Friday, 16 August 2013

All political careers end up with tears

A politician who tries to stop the process of change is very much like a man using his bare hands to stop a running train by pushing against it. What has changed since I joined the British National Party in 2001? Well, quite a few things have changed because a political party that stands still is like the man of the story trying to stop a running train. Michael Portillo describes the process by saying that 'all political careers end up with tears'.

If we were to use a bit more positive note, I would paraphrase French scientist Antoine-Laurent de Lavoisier who said something along the lines of 'nothing is created, nothing is destroyed, everything is transformed'. At least in Antoine de Lavoisier's words, the idea of change is not link to a terminal process but to an ongoing and never ending process of change.

Never mind if the man who is considered to be the Father of Modern Chemistry ended up his days as Antoine-Laurent Lavoisier and without head after he was sent to the guillotine during the process of transformation initiated by the French Revolution of 1789.

Julius Caesar was stabbed to death, Napoleon Bonaparte was poisoned to death but many others end up their days in less dramatic circumstances as a shadow of their former selves.

Being a bit less dramatic, can you compare Tony Blair in 1997 to Tony Blair in 2013. Richer? No doubts about it. He looks like the Walking Dead, very much like a much less successful British Prime Minister called Edward Heath that I still remember sitting in the House of Commons when his days as an influential politician were very much over.

Time does not stand still and political parties like trees need sap, the flow of youth that will keep the tree alive.

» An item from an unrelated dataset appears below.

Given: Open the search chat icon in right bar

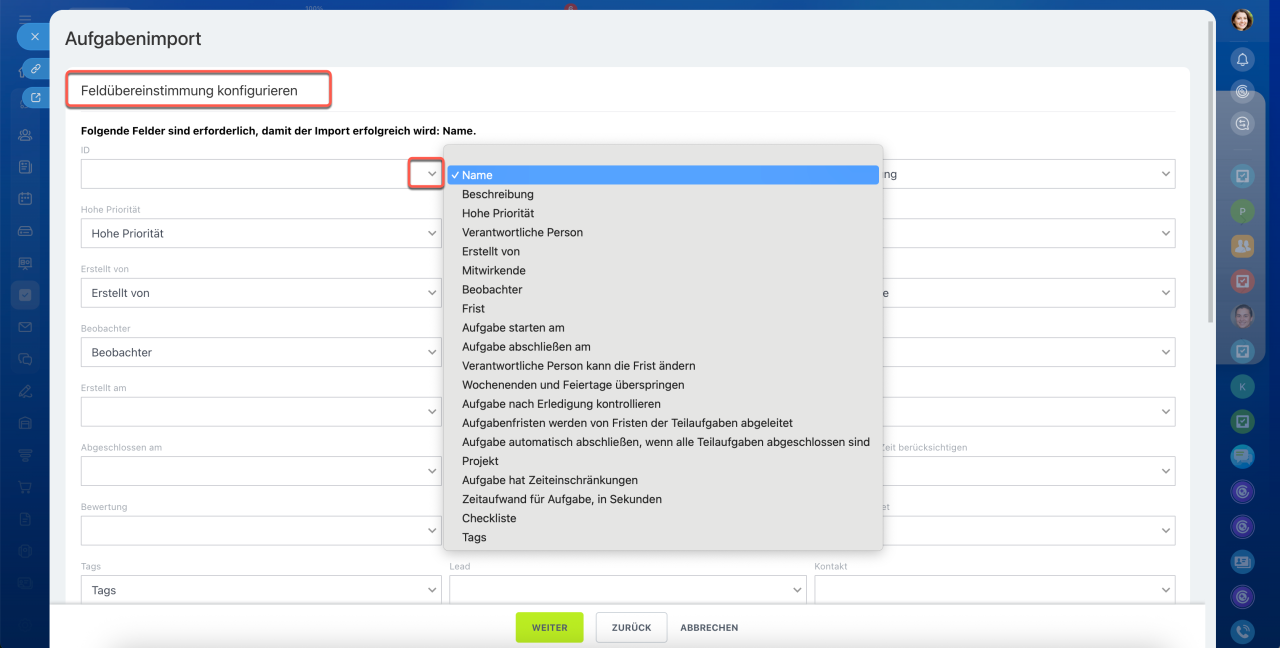Looking at the screenshot, I should pos(1242,124).
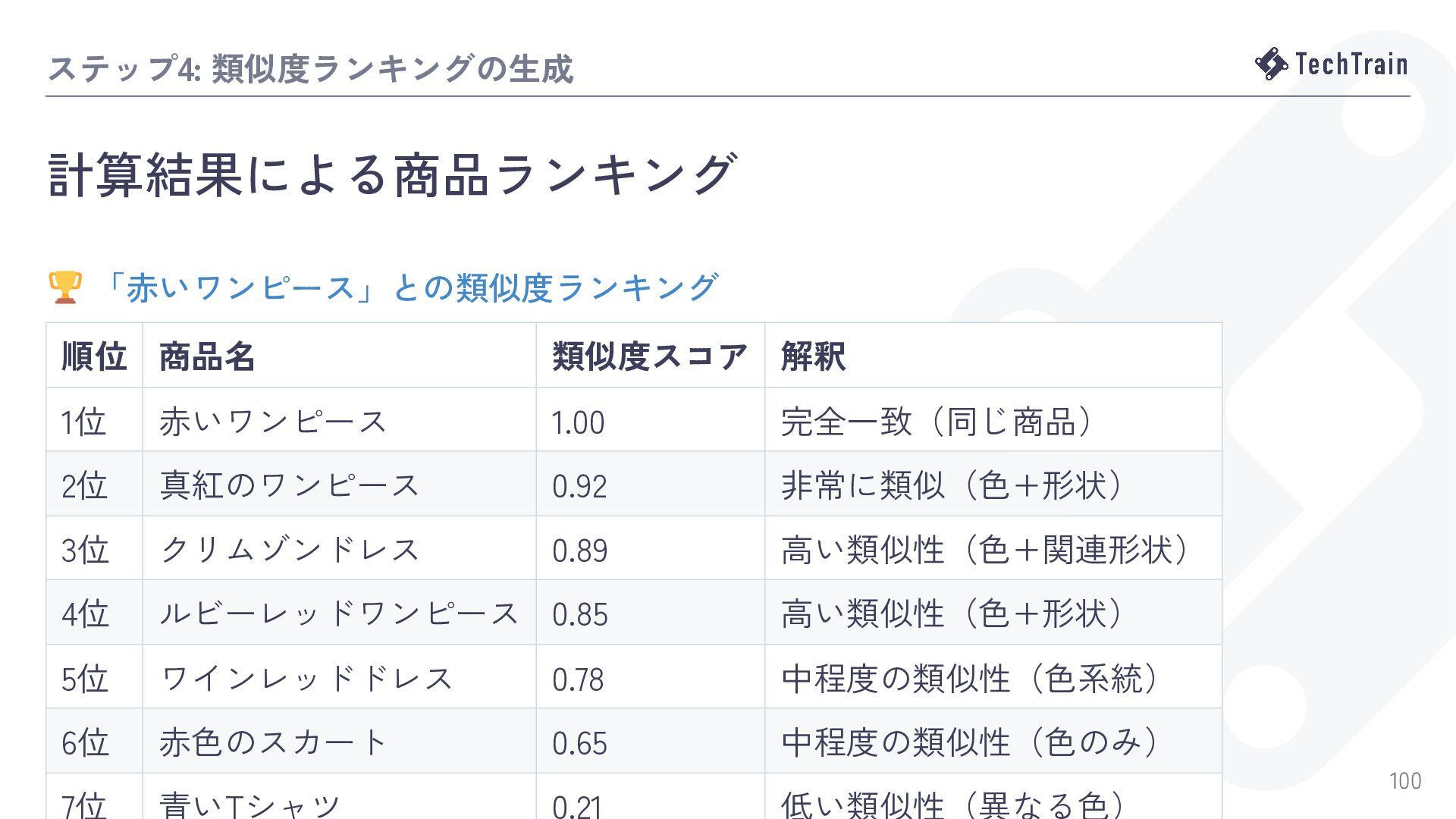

When political parties start looking like a gathering of old-age pensioners and suddlenly old-age pensioners pass away and numbers dwindle, we know that like in the lyrics of My Way, sung by Frank Synatra, all we have left is the conviction that we did everything keeping both our faith in ourselves and being loyal to what we believe.

And now, the end is here
And so I face the final curtain
My friend, I'll say it clear
I'll state my case, of which I'm certain
I've lived a life that's full
I traveled each and ev'ry highway
And more, much more than this, I did it my way

Regrets, I've had a few
But then again, too few to mention
I did what I had to do and saw it through without exemption
I planned each charted course, each careful step along the byway
And more, much more than this, I did it my way

Yes, there were times, I'm sure you knew
When I bit off more than I could chew
But through it all, when there was doubt
I ate it up and spit it out
I faced it all and I stood tall and did it my way

I've loved, I've laughed and cried
I've had my fill, my share of losing
And now, as tears subside, I find it all so amusing
To think I did all that
And may I say, not in a shy way,
"Oh, no, oh, no, not me, I did it my way"

For what is a man, what has he got?
If not himself, then he has naught
To say the things he truly feels and not the words of one who kneels
The record shows I took the blows and did it my way!